Gdyby nie jego upór, pewnie nie zostałby piłkarzem. Postawił jednak na swoim, przekonał rodziców i zaczęła się jego przygoda z piłką. Czy była to droga usłana różami? Nie… Ale to też go ukształtowało, zarówno, jako piłkarza, jak i, pewnie przede wszystkim, człowieka. O kim mowa? O Kamilu Kościelnym, który właśnie wraca po ciężkiej kontuzji.

Wszystko zaczęło się, jak to pewnie bywało w wielu przypadkach, na asfaltowym boisku bądź jego imitacji, pod własnym blokiem. To tam Kamil zdzierał kolana razem z kolegami, ganiając za futbolówką od rana do wieczora.

– Od małego piłka cały czas była w mojej głowie. Grałem przed szkołą, na przerwach i po szkole – mówi nam Kamil.

W tej pasji wspierał go tata, z którym grał na boisku Szkoły Podstawowej nr 3 w Mielcu. To były jego pierwsze szlify. Jako 7-latek poszedł na trening z prawdziwego zdarzenia, ale nie było grupy z jego rocznika, więc musiał poczekać. To go nie zniechęciło. Dwa lata później znów się pojawił i … tak trenuje do dzisiaj.

Pierwsza przeszkoda

Dosyć szybko pojawiła się pierwsza przeszkoda. Gimnazjum w Szkole Mistrzostwa Sportowego w Mielcu było płatne, a taki wydatek byłby sporym obciążeniem dla domowego budżetu. Kamil nie wyobrażał sobie jednak końca gry w piłkę. Z nauką problemów nie miał, ale to jednak futbol kręcił go na całego. Rodzice dali się przekonać i trafił do szkoły im. Grzegorza Lato.

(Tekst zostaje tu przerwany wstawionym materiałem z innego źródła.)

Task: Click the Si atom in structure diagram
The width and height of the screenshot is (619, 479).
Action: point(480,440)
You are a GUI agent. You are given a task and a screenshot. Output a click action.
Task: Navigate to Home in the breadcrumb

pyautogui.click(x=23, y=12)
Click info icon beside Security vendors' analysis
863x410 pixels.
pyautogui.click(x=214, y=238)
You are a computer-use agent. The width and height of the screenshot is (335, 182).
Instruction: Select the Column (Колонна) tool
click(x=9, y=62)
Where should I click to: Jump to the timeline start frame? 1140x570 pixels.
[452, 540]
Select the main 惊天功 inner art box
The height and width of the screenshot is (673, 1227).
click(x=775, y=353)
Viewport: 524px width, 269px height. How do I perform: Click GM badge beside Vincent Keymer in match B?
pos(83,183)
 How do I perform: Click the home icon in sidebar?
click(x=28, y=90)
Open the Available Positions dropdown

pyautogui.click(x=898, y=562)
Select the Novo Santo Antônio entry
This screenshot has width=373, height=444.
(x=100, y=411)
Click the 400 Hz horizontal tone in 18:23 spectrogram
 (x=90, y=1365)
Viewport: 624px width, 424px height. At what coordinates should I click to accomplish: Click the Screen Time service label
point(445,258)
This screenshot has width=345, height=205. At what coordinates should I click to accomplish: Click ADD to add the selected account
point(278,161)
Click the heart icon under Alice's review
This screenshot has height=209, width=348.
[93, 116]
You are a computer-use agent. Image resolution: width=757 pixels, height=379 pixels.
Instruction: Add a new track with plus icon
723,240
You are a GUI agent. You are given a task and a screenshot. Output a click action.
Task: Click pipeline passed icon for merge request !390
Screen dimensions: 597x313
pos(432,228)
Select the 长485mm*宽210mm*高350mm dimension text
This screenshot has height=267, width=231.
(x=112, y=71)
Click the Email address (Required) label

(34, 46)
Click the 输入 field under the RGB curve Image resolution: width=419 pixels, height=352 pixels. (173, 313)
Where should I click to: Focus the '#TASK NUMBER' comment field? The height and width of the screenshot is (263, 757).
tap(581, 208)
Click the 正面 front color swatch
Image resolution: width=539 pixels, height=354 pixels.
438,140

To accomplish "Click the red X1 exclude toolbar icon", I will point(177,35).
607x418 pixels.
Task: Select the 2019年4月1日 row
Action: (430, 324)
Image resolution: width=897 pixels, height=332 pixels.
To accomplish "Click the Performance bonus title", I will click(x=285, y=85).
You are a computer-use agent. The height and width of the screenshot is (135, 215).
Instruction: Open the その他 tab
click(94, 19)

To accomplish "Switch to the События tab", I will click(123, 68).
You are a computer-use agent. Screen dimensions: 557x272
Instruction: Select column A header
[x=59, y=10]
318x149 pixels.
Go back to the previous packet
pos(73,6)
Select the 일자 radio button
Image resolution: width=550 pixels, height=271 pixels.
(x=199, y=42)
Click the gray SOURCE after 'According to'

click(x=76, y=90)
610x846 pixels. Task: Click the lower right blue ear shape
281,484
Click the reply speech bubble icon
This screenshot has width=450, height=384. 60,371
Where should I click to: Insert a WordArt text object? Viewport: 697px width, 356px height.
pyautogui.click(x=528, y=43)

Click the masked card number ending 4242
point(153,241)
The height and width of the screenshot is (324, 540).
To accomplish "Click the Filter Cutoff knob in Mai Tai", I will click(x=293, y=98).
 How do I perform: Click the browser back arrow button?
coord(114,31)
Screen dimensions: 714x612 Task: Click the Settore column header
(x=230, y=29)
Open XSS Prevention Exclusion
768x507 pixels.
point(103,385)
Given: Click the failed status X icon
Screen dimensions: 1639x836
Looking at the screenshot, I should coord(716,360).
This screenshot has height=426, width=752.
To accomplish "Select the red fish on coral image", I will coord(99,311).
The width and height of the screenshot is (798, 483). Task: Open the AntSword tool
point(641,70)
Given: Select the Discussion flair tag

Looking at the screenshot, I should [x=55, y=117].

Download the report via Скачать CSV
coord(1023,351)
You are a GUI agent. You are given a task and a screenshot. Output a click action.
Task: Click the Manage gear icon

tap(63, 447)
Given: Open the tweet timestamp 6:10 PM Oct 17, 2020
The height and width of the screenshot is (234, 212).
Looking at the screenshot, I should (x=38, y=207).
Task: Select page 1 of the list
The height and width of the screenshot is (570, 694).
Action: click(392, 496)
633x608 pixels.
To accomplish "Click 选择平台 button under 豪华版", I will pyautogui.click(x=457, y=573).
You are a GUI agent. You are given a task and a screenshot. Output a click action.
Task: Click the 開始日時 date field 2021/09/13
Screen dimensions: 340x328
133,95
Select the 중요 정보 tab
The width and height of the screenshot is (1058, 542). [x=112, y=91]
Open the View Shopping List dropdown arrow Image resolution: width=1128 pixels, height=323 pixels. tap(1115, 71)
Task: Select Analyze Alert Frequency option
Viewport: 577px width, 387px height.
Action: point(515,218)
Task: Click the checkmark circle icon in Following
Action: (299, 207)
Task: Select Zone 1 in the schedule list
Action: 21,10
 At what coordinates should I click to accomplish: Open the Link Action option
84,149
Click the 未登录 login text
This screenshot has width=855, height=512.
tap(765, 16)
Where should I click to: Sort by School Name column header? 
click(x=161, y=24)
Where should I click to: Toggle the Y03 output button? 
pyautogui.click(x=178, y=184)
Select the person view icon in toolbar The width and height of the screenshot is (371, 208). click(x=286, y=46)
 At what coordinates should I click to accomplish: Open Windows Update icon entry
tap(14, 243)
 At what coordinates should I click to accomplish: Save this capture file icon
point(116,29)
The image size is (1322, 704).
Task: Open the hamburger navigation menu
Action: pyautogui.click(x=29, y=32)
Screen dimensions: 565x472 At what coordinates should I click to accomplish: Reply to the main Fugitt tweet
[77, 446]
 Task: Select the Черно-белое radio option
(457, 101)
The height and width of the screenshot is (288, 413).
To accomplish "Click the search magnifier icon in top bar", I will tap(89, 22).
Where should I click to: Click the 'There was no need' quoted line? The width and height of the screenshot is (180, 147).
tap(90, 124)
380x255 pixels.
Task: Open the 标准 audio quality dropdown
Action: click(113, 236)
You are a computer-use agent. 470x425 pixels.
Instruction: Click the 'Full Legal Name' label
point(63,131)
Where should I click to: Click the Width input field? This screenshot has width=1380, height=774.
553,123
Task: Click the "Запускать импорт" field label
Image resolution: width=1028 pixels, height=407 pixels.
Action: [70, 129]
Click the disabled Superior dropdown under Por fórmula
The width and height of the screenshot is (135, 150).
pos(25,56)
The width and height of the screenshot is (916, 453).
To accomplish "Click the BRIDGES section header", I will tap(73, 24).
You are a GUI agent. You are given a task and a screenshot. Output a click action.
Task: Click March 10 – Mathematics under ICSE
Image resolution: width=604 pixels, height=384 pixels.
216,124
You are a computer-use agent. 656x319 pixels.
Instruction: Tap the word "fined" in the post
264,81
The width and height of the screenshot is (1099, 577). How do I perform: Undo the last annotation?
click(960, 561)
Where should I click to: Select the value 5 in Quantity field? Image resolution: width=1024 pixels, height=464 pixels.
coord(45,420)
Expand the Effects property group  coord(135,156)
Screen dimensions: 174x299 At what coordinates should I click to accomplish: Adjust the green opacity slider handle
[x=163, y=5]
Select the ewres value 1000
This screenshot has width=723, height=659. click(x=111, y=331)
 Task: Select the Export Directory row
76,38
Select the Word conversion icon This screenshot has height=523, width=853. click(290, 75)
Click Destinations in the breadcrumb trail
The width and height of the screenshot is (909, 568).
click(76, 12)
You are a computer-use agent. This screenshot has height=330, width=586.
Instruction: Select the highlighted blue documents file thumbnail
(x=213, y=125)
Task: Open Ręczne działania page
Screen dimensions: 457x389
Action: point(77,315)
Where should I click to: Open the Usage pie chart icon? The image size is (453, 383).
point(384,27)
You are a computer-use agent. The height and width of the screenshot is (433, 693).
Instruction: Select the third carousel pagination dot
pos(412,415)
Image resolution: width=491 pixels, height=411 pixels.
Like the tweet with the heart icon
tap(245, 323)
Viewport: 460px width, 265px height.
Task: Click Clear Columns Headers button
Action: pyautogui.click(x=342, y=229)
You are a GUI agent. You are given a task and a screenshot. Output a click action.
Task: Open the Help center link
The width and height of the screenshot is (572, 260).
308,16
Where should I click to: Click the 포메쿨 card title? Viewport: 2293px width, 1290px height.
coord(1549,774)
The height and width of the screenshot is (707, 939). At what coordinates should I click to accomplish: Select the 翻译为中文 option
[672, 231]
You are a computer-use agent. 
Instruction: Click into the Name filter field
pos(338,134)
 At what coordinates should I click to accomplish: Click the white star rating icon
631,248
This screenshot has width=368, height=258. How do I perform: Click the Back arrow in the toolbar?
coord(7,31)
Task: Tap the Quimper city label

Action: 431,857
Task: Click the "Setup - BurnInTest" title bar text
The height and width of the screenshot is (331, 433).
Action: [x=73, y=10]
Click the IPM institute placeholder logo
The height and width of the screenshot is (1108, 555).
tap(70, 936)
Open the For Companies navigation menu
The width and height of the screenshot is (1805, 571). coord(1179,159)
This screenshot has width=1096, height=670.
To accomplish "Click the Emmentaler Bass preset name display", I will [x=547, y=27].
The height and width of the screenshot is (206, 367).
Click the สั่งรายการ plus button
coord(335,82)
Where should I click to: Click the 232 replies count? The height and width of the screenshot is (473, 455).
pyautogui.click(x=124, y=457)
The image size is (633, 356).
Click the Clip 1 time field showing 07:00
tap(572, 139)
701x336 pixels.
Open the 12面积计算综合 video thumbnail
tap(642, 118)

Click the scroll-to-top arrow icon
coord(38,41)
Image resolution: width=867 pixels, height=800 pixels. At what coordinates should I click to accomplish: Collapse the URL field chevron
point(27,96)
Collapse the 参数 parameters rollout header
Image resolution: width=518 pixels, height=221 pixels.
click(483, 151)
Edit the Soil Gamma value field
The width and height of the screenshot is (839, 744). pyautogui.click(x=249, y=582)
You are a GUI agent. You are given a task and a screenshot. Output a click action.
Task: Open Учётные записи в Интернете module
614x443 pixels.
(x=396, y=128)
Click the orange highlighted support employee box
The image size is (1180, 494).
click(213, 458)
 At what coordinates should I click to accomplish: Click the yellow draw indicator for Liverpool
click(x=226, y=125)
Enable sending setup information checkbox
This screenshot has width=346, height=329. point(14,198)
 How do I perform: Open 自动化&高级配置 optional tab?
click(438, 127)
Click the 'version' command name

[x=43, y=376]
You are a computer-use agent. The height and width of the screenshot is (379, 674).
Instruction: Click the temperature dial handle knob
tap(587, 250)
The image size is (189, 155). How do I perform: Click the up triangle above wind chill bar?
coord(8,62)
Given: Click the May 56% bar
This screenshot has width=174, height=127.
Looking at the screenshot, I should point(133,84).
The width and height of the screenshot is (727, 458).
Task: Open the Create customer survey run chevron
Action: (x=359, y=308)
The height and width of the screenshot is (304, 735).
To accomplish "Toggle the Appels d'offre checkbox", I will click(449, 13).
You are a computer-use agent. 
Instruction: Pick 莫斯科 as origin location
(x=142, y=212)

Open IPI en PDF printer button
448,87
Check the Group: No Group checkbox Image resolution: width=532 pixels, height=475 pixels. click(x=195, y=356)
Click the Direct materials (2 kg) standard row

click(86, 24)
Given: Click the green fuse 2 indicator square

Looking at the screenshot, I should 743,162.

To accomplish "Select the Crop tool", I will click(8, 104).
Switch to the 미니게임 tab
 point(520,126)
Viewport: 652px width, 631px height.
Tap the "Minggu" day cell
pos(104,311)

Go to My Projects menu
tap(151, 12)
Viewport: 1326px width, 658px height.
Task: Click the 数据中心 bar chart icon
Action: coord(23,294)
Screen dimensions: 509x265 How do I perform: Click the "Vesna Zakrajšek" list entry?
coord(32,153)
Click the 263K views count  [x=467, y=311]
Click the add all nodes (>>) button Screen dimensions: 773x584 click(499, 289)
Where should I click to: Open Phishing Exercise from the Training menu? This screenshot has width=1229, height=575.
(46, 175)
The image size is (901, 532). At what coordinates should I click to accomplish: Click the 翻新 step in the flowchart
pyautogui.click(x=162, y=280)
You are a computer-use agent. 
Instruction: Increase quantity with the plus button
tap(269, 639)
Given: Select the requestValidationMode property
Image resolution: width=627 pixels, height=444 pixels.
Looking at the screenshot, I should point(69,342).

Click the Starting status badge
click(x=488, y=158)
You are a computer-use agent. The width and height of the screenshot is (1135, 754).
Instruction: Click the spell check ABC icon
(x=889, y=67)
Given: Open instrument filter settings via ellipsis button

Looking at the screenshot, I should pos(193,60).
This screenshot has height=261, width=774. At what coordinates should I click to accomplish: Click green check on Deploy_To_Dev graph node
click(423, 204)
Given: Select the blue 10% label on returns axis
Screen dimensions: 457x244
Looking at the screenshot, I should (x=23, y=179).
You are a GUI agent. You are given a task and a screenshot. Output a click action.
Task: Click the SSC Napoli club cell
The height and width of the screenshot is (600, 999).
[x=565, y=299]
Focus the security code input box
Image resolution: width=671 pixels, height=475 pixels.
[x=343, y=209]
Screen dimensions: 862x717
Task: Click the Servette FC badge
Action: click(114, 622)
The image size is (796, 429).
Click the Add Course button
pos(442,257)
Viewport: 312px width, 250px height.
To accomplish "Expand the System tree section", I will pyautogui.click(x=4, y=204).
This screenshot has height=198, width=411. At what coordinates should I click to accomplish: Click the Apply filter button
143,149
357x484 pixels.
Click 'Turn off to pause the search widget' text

– Od tamtej pory myślałem tylko o tym, by grać jak najlepiej, choć pamiętam, że wtedy świadomości nie było za wiele. Każdy myślał, by grać w piłkę, nie zdając sobie sprawy, co trzeba robić, by w nią grać – słyszymy.

W szkole stanowili świetną ekipę, kilku z chłopaków pewnie miało większy potencjał, ale tylko Kamil zawędrował do ekstraklasy, choć trudnych momentów nie brakowało.

– Wytrwałem i wdrapałem się na ten polski szczyt. Na moje postępy duży wpływ miał trener Tomasz Tułacz. Wiele jego słów utknęło mi w pamięci. Gdy był naszym trenerem tworzyliśmy naprawdę zgrany team, a trener był jego najważniejszą częścią – wspomina.

Wsparcie…

Jak już wspomnieliśmy od początku mocno wspierał go tata. Później dołączyła do niego przyszła żona, która na jego mecze starała się chodzić zawsze, nawet jeszcze w 3 lidze, kiedy wspierała go z żelaznych trybun. Jak przyznaje sam Kamil, żona jest dla niego wielkim wsparciem i bez niej, pewnie nie byłby w tym miejscu, w którym się obecnie znajduje.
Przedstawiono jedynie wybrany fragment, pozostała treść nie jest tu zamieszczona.